» INPUT ROWS
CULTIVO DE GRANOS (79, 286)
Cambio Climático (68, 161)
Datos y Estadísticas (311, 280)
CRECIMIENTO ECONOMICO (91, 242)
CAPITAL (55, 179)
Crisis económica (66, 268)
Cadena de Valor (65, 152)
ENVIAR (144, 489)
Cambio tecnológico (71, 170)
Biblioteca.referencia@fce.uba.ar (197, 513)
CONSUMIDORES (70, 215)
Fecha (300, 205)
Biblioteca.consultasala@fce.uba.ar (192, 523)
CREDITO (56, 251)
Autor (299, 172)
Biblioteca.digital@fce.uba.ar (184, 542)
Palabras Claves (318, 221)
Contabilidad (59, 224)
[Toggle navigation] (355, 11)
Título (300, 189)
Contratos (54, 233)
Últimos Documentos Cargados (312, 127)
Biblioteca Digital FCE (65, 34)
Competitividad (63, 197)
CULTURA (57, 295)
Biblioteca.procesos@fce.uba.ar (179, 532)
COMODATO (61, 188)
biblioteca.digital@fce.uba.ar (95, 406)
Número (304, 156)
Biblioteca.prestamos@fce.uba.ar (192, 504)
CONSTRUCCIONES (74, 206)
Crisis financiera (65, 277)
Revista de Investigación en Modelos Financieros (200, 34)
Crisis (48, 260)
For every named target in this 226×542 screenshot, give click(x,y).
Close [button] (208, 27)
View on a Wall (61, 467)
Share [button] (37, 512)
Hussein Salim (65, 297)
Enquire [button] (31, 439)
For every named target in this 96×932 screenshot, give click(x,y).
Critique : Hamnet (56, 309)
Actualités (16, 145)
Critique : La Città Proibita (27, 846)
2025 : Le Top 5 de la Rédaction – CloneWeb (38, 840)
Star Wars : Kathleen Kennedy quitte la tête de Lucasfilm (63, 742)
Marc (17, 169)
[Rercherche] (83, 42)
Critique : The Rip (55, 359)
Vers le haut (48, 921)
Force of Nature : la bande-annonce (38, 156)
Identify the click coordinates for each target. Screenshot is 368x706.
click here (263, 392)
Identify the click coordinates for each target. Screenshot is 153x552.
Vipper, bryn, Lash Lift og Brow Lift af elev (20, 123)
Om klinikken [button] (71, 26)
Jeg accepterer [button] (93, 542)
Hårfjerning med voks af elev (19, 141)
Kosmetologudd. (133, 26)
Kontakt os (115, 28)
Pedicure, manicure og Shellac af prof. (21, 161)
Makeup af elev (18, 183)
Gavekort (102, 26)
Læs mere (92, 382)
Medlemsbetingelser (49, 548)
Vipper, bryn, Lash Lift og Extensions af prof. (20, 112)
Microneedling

» GOAL
Set out the lines of the records above as a numbered list, beginning with the line that contains "CONSUMIDORES (70, 215)" and continuing through the line that contains "Contratos (54, 233)", both included. Omit any blank lines.

» RESPONSE BELOW
1. CONSUMIDORES (70, 215)
2. Fecha (300, 205)
3. Biblioteca.consultasala@fce.uba.ar (192, 523)
4. CREDITO (56, 251)
5. Autor (299, 172)
6. Biblioteca.digital@fce.uba.ar (184, 542)
7. Palabras Claves (318, 221)
8. Contabilidad (59, 224)
9. [Toggle navigation] (355, 11)
10. Título (300, 189)
11. Contratos (54, 233)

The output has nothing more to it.